Two political science professors are joining us for this edition of Iowa Press to talk about presidential politics in Iowa and nationwide. They are Peter Hanson. He is a professor at Grinnell College. He's also the director of the Grinnell National poll. Welcome back to Iowa Press.

 

 

Peter Hanson

Thanks very much.

 

 

Kay Henderson

Dave Peterson is a professor at Iowa State University, and Iowa State has what they call a Civiqs poll. And welcome to Iowa Press.

 

 

Dave Peterson

Well, thanks. Glad to be back.

 

 

Kay Henderson

Also joining our conversation, Caleb McCullough of the Quad City Times and five other Lee newspapers in Iowa. And Dave Price, Iowa political director for the ten Gray Television stations that are broadcast in Iowa. Gentlemen, let me start, though. Let's go to Dave first. The Civiqs poll I mentioned came out this week. Just give us a synopsis.

 

 

Dave Peterson

Sure. I mean, the biggest takeaway is that this is still Donald Trump's race to lose. He was a little over 50% in this race. Well ahead of second place was Florida Governor Ron DeSantis. Former Ambassador Nikki Haley was a touch behind him as well. And then there was a big drop off before we got to the rest of the candidates.

 

 

Kay Henderson

And Peter, your national poll was released in October. What was the snapshot there?

 

 

Peter Hanson

That's right. So we did a prospective match up of Joe Biden versus Donald Trump in the 2024 presidential race. What we found was a dead heat. 40% of voters favored Biden, 40% favored Donald Trump. But then we had 20% who said they preferred someone else. So that adds a lot of uncertainty into our results.

 

 

Kay Henderson

Well, speaking as someone else, Dave?

 

 

Dave Price

The fun part about having you two on here is that you both have polls, but you're also two smart dudes who know political science as well. And as you look at your respective polls, maybe Peter, start with you. What is something in it that people may miss? Like where you have to take a deeper dive into some numbers that are interesting to you?

 

 

Peter Hanson

Well, I think the key thing, as you know, the headline on our poll is that the race is a dead heat, but actually with 20% wanting to vote for someone else, it's not. That is one out of five voters. It's, you know, clearly going to decide the race. And if you dig deeper into the numbers, it's 30% of independents who say they want to vote for someone else. Now, I'd expect the Democrats and Republicans probably to come home and vote for their respective candidates. But it's those independents that we can't really predict who still matter.

 

 

Dave Price

All right, Dave, so you're focused on Iowa. What about you? What are we missing out of your poll?

 

 

Dave Peterson

The other big thing that we were able to do this month is that we went to the field shortly after Governor Reynolds's endorsement. And so we were trying to figure out how much did that matter. Did that shake up the race at all? Ends up it didn't. We asked people, did it make them more or less likely to support Governor DeSantis? And most people said it made no difference. But actually about five or six points, more people said it made them less likely to decide to support Governor DeSantis. That had made them more likely to decide.

 

 

Caleb McCullough

So, Dave, your poll is no outlier. Donald Trump leads every poll in Iowa and nationally. Nothing new there. What does your polling show about people's allegiance to Donald Trump? How open are they to another candidate?

 

 

Dave Peterson

Yeah, no, it's a great question. So we've been trying to explore this and try to figure out, you know, what's separating the people who are supporting Donald Trump from the people who are not. Right. And the people who are supporting DeSantis and Haley. So we've asked lots of questions about thoughts about the Republican Party or thoughts about major political events.
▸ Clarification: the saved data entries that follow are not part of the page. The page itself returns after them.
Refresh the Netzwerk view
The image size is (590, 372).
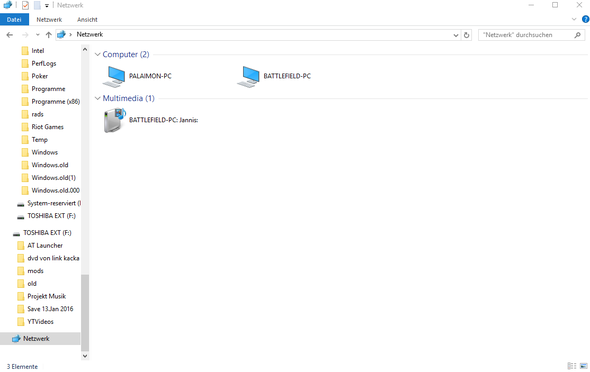(x=467, y=35)
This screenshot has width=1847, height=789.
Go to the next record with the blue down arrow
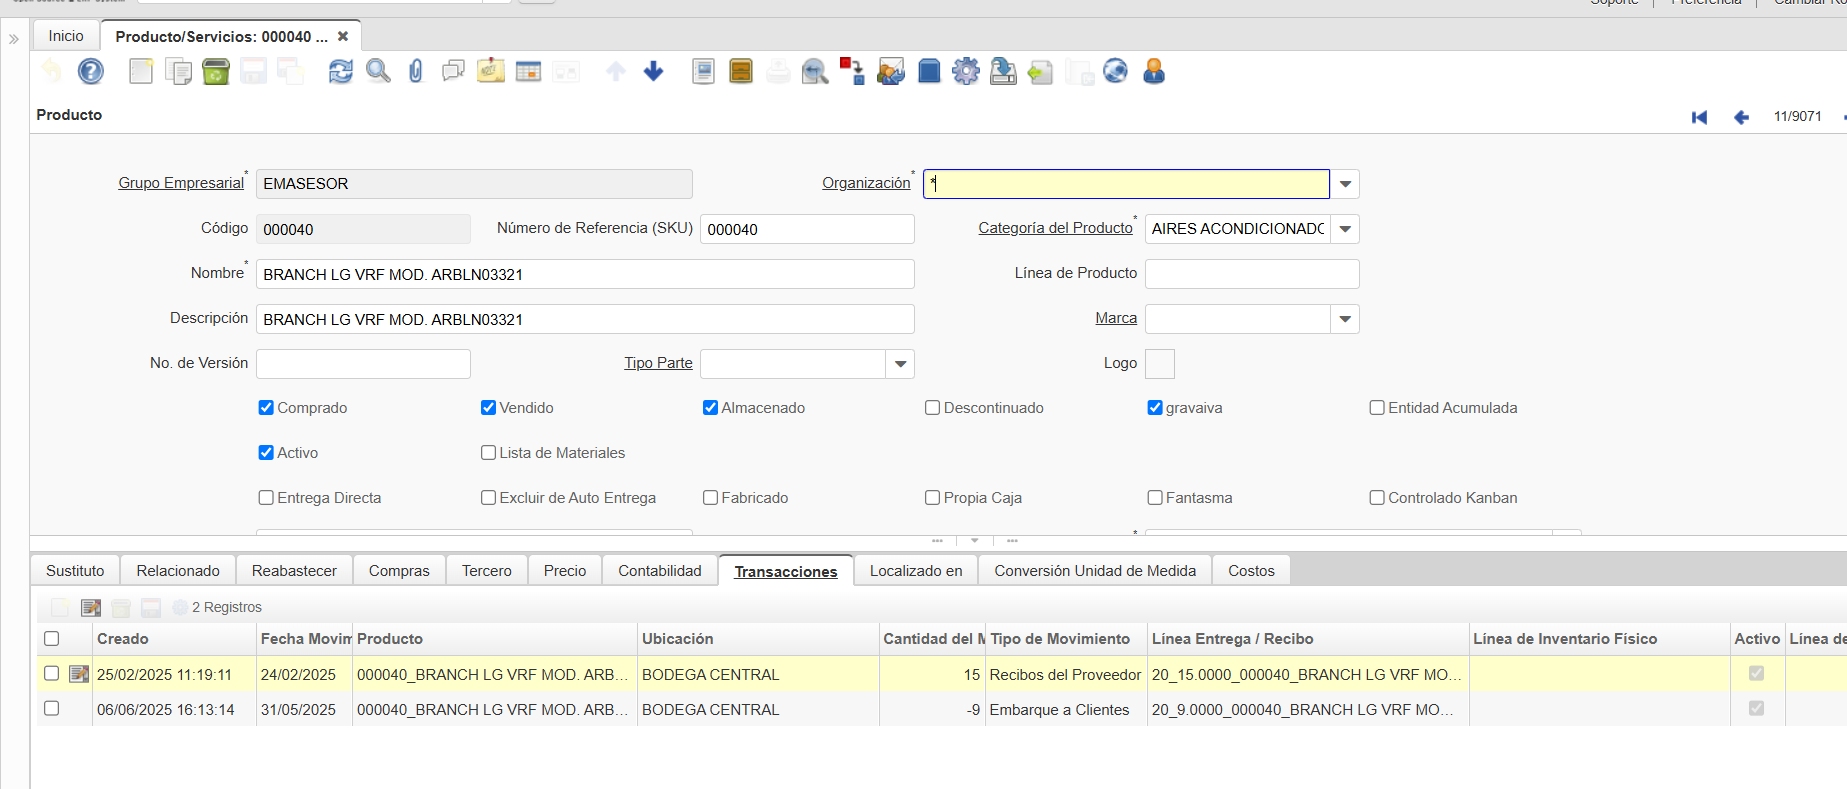654,71
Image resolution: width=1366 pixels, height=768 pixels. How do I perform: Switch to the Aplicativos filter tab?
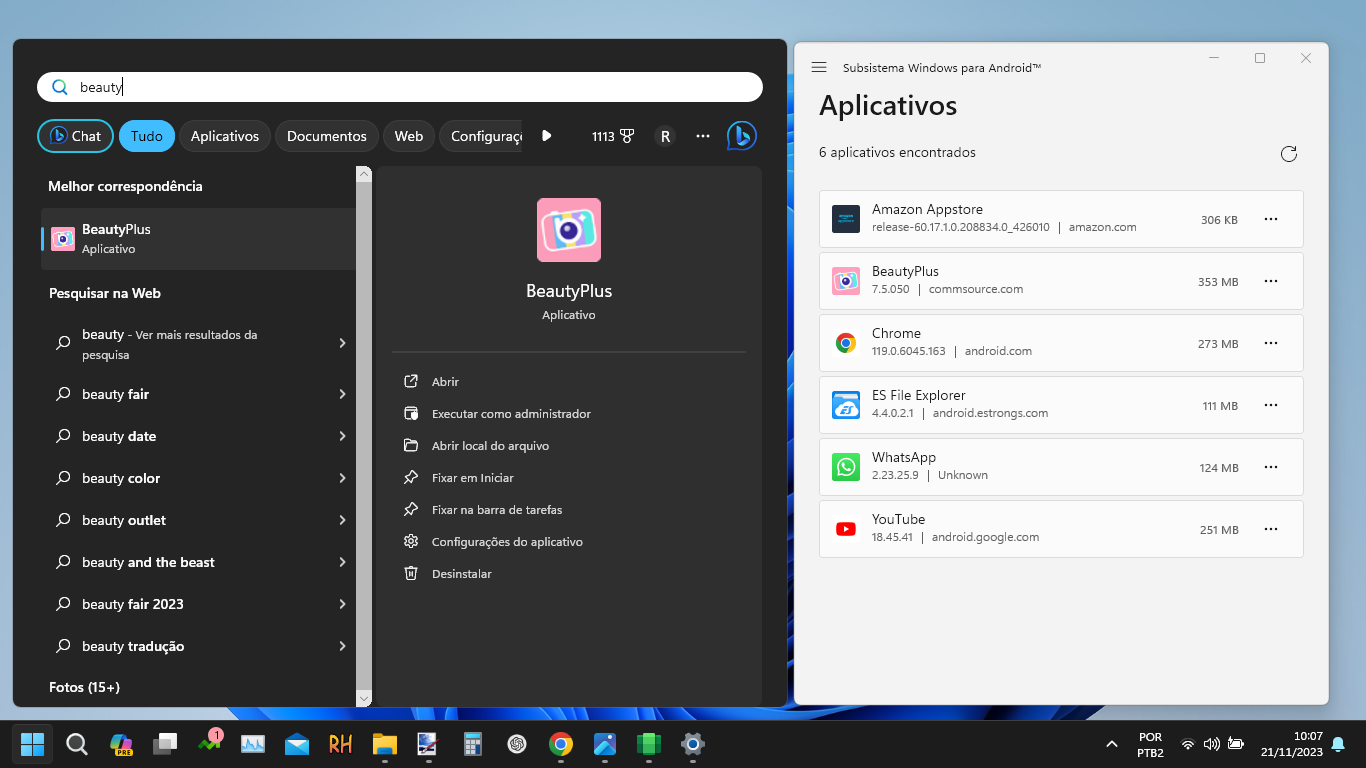point(225,136)
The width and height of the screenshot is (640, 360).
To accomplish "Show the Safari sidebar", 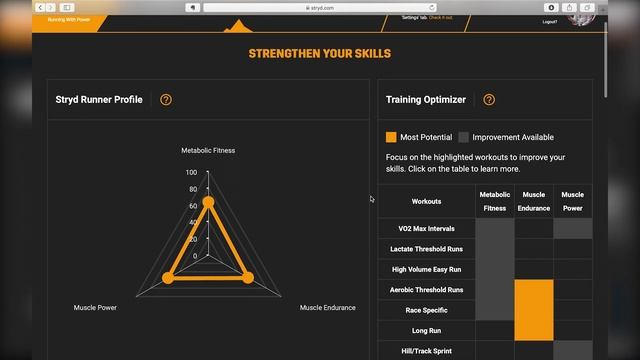I will (x=67, y=7).
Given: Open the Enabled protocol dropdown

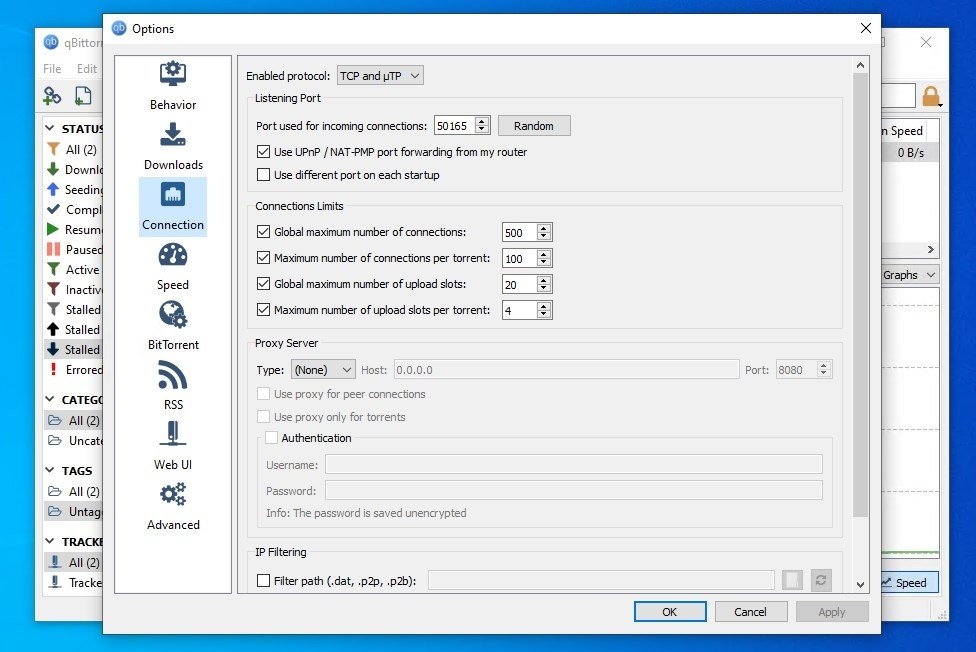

And the people who support Donald Trump are loyal. When you ask them, you know, what was the outcome of the 2020 election, they will say, Trump won. When you ask them about the indictments that President Trump is facing, they will say he's done nothing wrong. And over and over again, question after question that we ask these folks, the supporters of Donald Trump deeply believe him and are deeply committed to him.

 

 

Caleb McCullough

And Peter, I mean, maybe on a national on a general election level, do you have any thoughts on that as well?

 

 

Peter Hanson

Well, I have the same observation that Dave does. His support is durable. You know what I note about a lot of commentary on Donald Trump, especially from the left, is there's almost this expectation among Democrats that, you know, surely when this event happens, voters will, you know, come to share our perspective and their support for Donald Trump will dissipate. Well, it doesn't happen, right? That support is durable. It's robust. I have no reason to expect that that's going to change. And that puts him in a very, very formidable, formidable position for this race.

 

 

Kay Henderson

Peter, since you did that polling, RFK Junior, Jill Stein, and a couple of other people have said they're going to mount campaigns for sure. Do you have any idea where that might scatter people who responded to your survey in October? Is that too long ago?

 

 

Peter Hanson

When we posed our question, we simply asked our respondents whether they would vote for someone else. We didn't specify any alternatives. So unfortunately, we don't have any data on Stein or Kennedy.

 

 

Kay Henderson

Dave, your poll, let's talk about the surge, if there is one. Our friends at the Des Moines Register have found that between October and January in 2016 and 2012 and 2008, people like Huckabee and Santorum and Ted Cruz, there was a surge. Like double digit, huge, huge, huge surge. Do you see any of that sort of starting to build right now?

 

 

Dave Peterson

No, there's no evidence for it in our poll. So one of the features of our poll is that about three quarters of the people are re-interviewed every month. And so we did this in 2020 as well. And so we know in 2020, a lot of Democrats actively changed their mind. They were Warren one month, Buttigieg the next. This cycle, no one's changing their mind. Or the few that are are changing from that bottom tier of candidates to a higher tier. Right. They're changing, frankly, mostly to Donald Trump when they change their mind. But they haven't been shifting to either DeSantis or Haley yet.

 

 

Dave Price

Dave, you touched on this a little bit about Governor Reynolds endorsements specifically, and you know, whether that's going to move anybody toward DeSantis. Could you maybe put your both of you put your polls aside for a second and look at this from the political science side? I'm fascinated with what we've seen the last couple of weeks with people. We know Donald Trump demands complete loyalty, right? That's his thing. That's where it seems like things went south with Kim Reynolds and she wouldn't endorse him. But it's also one of the unique parts of this race to me in that Reynolds was willing to kind of sticker neck out and perhaps take a political risk.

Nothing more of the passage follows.